I had set up a single member limited liability for a client to hold his investment assets. The client asked that the LLC appoint a friend as manager. The friend was appointment as manager so the client would not hold discretion to make distributions which could be subject to a charging lien. The LLC agreement gave the members (client) the right to replace the manager. The client asked if he should insert an anti-duress provision in the agreement which would say that the manager would not make distributions under duress. These anti-duress clauses are usually found in offshore trusts agreements to prevent the offshore trustee from complying with U.S. court orders. Sometimes they work; often they do not work. I don’t think they would work with a domestic LLC because the manager, if a U.S. resident, would comply with the court to protect himself from contempt regardless of the anti-duress language.

I told the client that the LLC “asset” which could be attacked by his creditor was his right to vote in the LLC, particularly, his right to replace the manager. A creditor could convince a court to levy upon the LLC member’s voting right when the creditor’s remedy was otherwise restricted by statute to a charging lien. The creditor could then exercise the voting right to appoint itself (the creditor) as manager, and then the new manager could make cash distributions which the creditor could get under the charging lien. I have not seen this creditor attack used in Florida, but I have read that it has been successfully tried in another state. To prevent this collection device, the client would have to give up the right to replace the manager. This means if the client were unhappy with how the chosen manager is running the LLC the client could not oust him. Most people do not want to give up this much control over their assets.

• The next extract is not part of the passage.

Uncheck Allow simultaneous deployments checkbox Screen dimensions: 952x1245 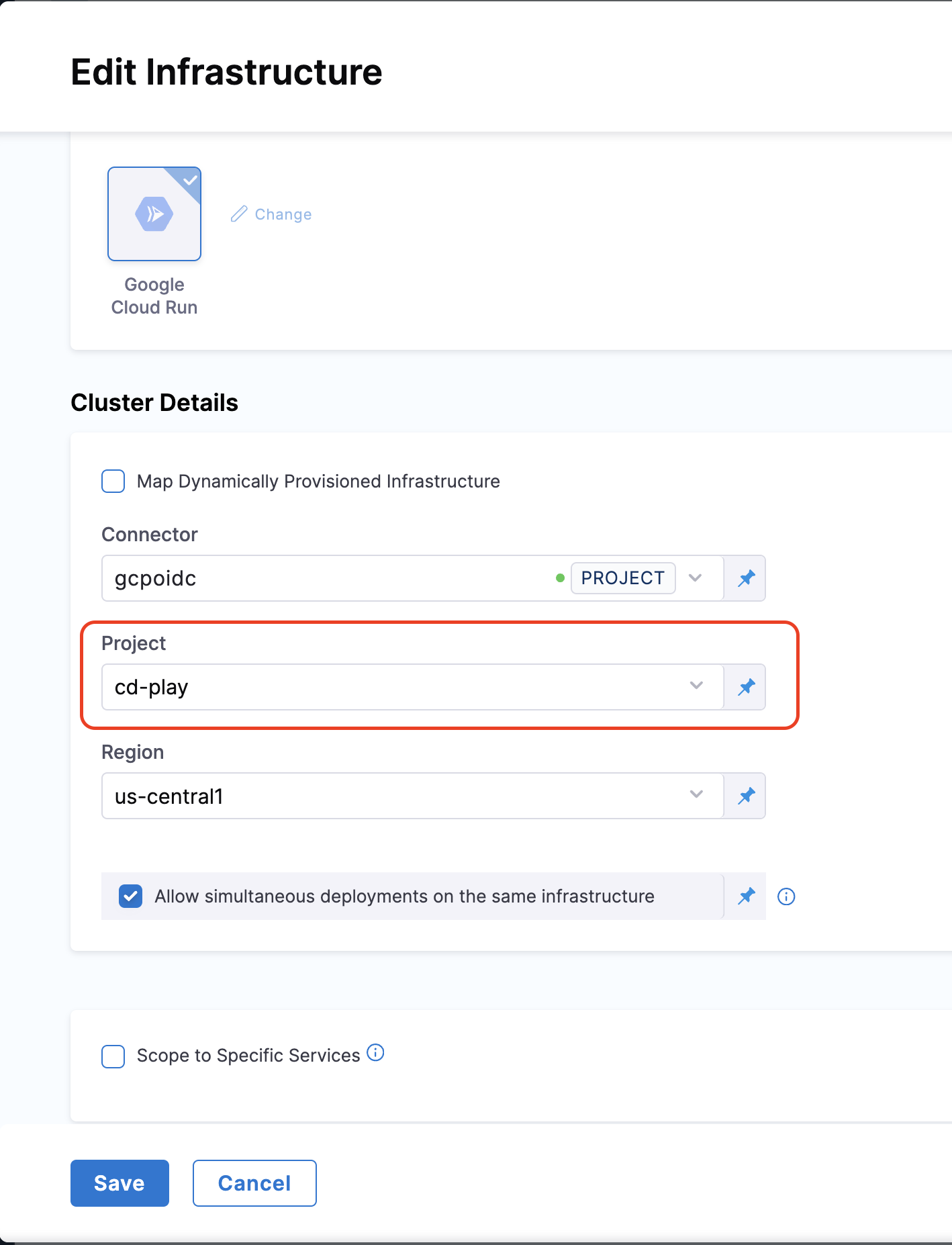(x=130, y=896)
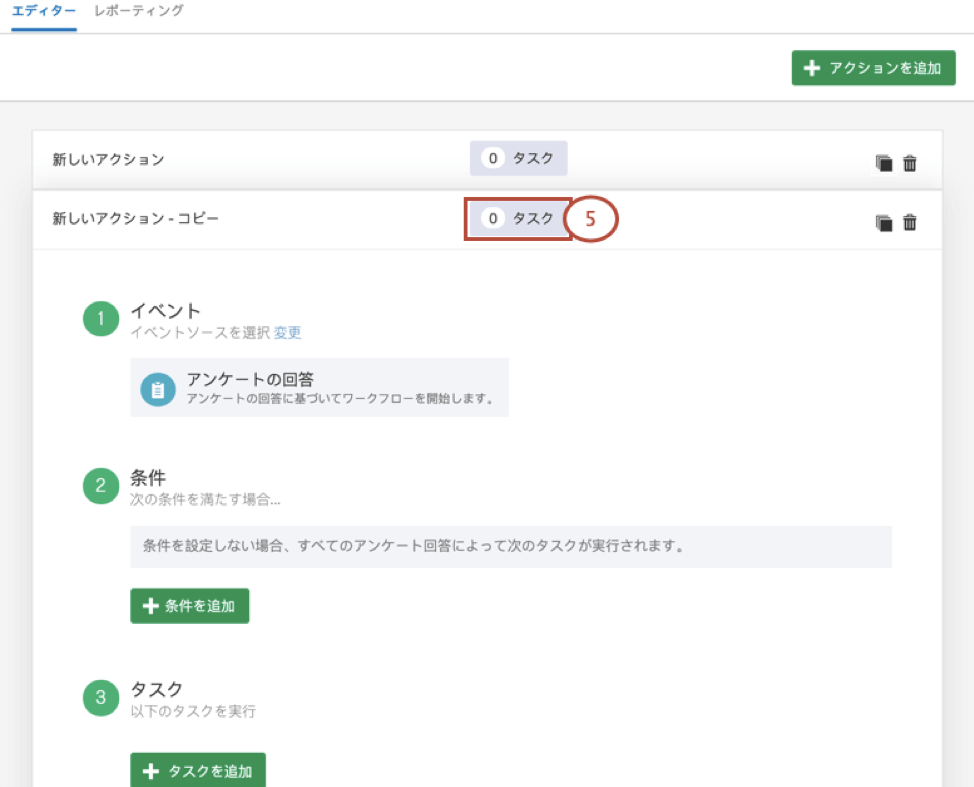Switch to the レポーティング tab
Viewport: 974px width, 787px height.
(137, 12)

posted by Jonathan Alper, asset protection and bankruptcy attorney, Orlando, Florida

March 21, 2005 in Effective Planning Strategies | Permalink

Comments

I thought the point of a charging order was that the creditor controls the economic interest, but not the governance interest, in the LLC. Indeed, I have seen operating agreements give effect to that very thing. A creditor, or buyer under an order of foreclosure, gains no right to participate in governance unless the other members vote to give it to them. As this is pretty standard partnership law, as I understand it, it only goes to show how flawed single member LLCs are as asset protection devices. A solution may be found in Delaware, as Delaware LLC law explicitly permits non-economic members. If distributions may only be made at the vote of the members, having a voting member out of state and outside the jurisdiction of the trial court may convince a plaintiff to agree to a settlement (unless they don't care about the extra time and expense of pursuing an out of state legal action against the non-economic member(s)). Further, as the LLC was formed in accordance with US law, it shouldn't annoy a judge the way a protector of a foreign trust does.